Job Description :
Responsibilities:
Design and implement distributed data processing pipelines using Spark, Hive, Pig, Python, Scala, and other tools and languages prevalent in the Hadoop ecosystem. Ability to design and implement end to end solution.
Ability to design and implement end to end solution in AWS
Build utilities, user defined functions, and frameworks to better enable data flow patterns.
Research, evaluate and utilize new technologies/tools/frameworks centered around Hadoop and other elements in the Big Data space.

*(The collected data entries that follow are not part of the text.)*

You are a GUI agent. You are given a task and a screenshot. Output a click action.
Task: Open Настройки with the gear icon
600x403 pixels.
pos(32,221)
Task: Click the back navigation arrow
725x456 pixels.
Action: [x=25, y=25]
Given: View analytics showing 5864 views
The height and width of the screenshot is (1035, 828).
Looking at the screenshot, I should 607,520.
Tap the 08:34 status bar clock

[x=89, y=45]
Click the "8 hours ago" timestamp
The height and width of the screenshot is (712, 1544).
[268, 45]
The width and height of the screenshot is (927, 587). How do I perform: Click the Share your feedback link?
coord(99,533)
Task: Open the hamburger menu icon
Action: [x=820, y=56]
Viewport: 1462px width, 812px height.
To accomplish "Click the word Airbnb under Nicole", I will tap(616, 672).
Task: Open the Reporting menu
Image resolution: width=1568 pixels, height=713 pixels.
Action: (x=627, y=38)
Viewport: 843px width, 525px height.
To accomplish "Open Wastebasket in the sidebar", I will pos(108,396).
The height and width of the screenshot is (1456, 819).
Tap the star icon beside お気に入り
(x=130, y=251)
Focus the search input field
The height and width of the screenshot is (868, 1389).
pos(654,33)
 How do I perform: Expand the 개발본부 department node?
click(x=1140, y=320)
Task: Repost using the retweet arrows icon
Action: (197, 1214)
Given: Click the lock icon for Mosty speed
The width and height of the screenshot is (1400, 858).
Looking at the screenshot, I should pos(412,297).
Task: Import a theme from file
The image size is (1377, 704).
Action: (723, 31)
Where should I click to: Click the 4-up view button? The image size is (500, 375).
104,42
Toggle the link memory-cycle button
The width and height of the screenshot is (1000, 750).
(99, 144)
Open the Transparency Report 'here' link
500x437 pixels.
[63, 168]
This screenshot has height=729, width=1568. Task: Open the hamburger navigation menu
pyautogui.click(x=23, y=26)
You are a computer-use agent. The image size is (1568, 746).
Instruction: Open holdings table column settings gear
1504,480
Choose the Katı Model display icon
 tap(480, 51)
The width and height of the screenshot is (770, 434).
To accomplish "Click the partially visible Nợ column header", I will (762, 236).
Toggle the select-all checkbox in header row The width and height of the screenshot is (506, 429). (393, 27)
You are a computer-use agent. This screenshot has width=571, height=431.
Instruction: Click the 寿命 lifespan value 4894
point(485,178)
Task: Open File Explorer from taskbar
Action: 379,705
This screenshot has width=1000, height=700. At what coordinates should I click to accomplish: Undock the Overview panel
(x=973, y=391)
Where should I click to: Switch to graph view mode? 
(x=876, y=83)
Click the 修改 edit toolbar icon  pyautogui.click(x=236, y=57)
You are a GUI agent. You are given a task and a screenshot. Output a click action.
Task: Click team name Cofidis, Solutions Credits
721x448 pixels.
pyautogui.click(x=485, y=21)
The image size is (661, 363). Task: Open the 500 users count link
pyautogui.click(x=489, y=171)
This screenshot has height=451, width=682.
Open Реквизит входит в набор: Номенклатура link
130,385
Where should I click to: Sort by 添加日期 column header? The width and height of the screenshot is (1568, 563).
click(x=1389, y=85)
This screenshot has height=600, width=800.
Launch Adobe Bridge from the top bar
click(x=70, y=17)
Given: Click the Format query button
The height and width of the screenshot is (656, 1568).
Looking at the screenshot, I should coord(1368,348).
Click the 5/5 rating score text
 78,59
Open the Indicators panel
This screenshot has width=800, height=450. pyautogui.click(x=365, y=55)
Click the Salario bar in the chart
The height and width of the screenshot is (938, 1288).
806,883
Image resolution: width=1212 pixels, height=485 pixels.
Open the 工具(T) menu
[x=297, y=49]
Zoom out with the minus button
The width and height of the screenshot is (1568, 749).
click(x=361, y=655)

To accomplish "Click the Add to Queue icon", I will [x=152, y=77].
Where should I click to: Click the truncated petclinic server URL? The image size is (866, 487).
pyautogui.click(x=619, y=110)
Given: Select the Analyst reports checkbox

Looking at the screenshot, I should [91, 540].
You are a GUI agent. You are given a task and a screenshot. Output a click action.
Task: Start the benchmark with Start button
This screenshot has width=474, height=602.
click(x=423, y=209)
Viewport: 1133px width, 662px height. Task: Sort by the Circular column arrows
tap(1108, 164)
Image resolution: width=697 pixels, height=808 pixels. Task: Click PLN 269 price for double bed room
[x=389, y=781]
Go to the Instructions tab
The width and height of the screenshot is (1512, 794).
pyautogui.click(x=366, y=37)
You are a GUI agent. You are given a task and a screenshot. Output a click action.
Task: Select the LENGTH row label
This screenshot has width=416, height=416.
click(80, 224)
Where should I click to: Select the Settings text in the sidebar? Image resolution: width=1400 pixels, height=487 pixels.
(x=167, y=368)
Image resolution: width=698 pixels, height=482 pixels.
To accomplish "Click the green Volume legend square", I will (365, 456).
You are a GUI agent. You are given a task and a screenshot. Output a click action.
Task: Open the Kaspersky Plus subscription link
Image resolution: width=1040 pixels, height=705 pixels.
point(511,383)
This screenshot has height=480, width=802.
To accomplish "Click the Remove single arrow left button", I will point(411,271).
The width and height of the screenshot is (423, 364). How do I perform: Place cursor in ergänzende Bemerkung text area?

Define and build data acquisitions and consumption strategies
Work with teams to resolving operational & performance issues
Work with architecture/engineering leads and other teams to ensure quality solutions are implements, and engineering best practices are defined and adhered to.

Qualification:
MS/BS degree in a computer science field or related discipline
6+ years’ experience in large-scale software development
1+ year experience in Hadoop
Strong Java programming, shell scripting, Python, and SQL
Strong development skills around AWS, Hadoop, EMR, MapReduce, Pig
Strong understanding of Hadoop internals
Good understanding of file formats including JSON, Parquet, Avro, and others
Experience with databases like Oracle
Experience with performance/scalability tuning, algorithms and computational complexity
Experience (at least familiarity) with data warehousing, dimensional modeling and ETL development
Ability to understand and ERDs and relational database schemas
Proven ability to work cross functional teams to deliver appropriate resolution

Nice to have:
Experience with AWS components and services
Experience with open source NOSQL technologies such as HBase, DynamoDB, Cassandra
Experience with messaging & complex event processing systems such as Kafka and Storm
Scala
Machine learning frameworks
Statistical analysis with Python, R or similar